Song Beneath the Tides
Page 14
And I remember how, between one dawn and the next, the fever struck Alvaro down.
For a time after we buried him, a kind of peace reigned in these walls, if you can call it peace when Death looked each of us in the face.
There was talk he died with a secret on his lips that he seemed desperate to tell. Talk of that secret, rumour of a hidden thing, gave purpose to a few, and then that talk died with them.
All there, buried in my memory! Word by word I conjured it again for Jabari, each moment rising as if it lived again.
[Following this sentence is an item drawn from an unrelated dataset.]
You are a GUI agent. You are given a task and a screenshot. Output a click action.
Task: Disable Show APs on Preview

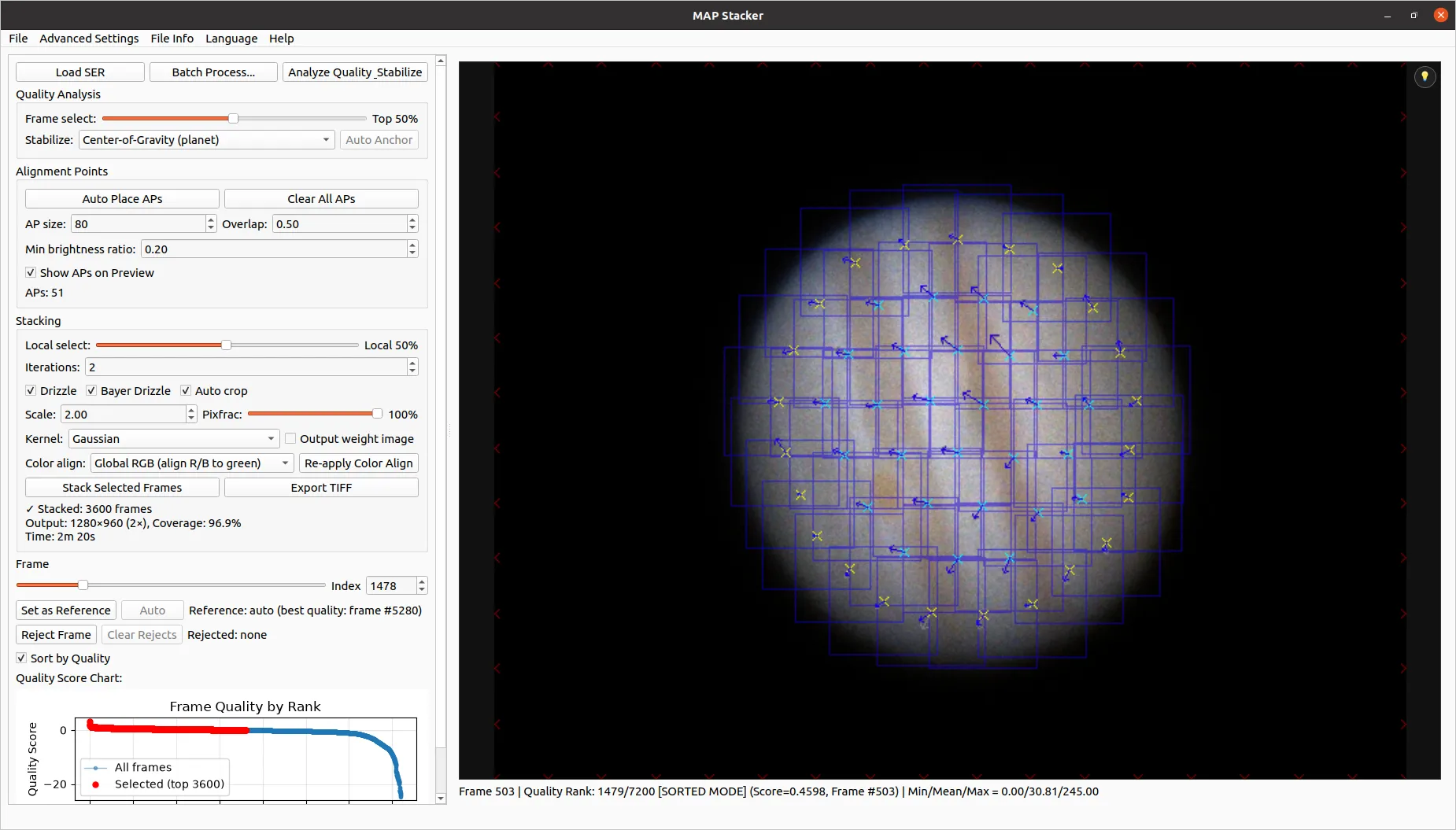[31, 272]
Jabari asked me if I knew the mainland town. I could tell him of dreams of walking there, of roaming its forests, of seeking Her. I told him only that in the last years I seldom set foot on mainland shores, for we Portuguese risked our lives by venturing there. Only Dom Alvaro went, and only with full guard.
‘The townspeople have only hatred for us. They look for any chance to harm us. Such ills they suffered at the hands of Alvaro and the soldiers of this fort! My father’s journals rage against it, you can read it there. I rejoice that you are here, Jabari, but why throw your fate with ours? Those are your people, there – our enemies in the camp, on the ships, in the town! You too must hate us!’
‘Brother, I choose my people. I will not have them forced on me by quarrels or alliances made by others. Deeds speak to me. Steady hearts. I did not ask Badru and Rahidi for help, yet when they knew I came to find you, they stood with me. Such are my people. Your besieging enemies are not.’
‘But our besiegers are Muslim, as you!’
‘True. Arabs from Oman, many, many weeks sailing north from here. They have their own quarrel with your countrymen, for deeds done by the ships and soldiers of Portugal in their own lands and seas. They come to avenge them. They promise the people of the mainland town here to rid this region and the seas of you.’
He seemed to think long and hard for some minutes, and then he went on, ‘But think on this, my brother. What of Saaduma, Chane, Omar, Winda, Neema, Goma – Muslims all. Trapped here, with you. What of them?’
I thought of how, when the siege began, Alvaro barred them from leaving, on pain of instant death. Yet when Alvaro died, Fernando gave them freedom to surrender to our enemy and save their own lives.
They did not take that freedom. They did not leave.
I told Jabari this.
‘And why?’ Jabari answered. ‘Because their bonds with men and women inside the fort were already tied. Saaduma loves Winda. Winda, Neema, Goma stayed for the children – orphaned, abandoned children of your people. Of Portugal.’
I had not seen that. The answer silenced me.
‘But I see that your besiegers have truly slackened guard,’ he said, ‘as you have all remarked.’
Eight days they have not fired on us. Two nights Saaduma and Winda safely fished and returned; Jabari, Badru and Rahidi reached us in their boat unchallenged.
I spoke my fears to Jabari, that our enemies seek to persuade us they are careless and make us slacken Watch. Yet all the while they plot an attack now, when our defence is lowest.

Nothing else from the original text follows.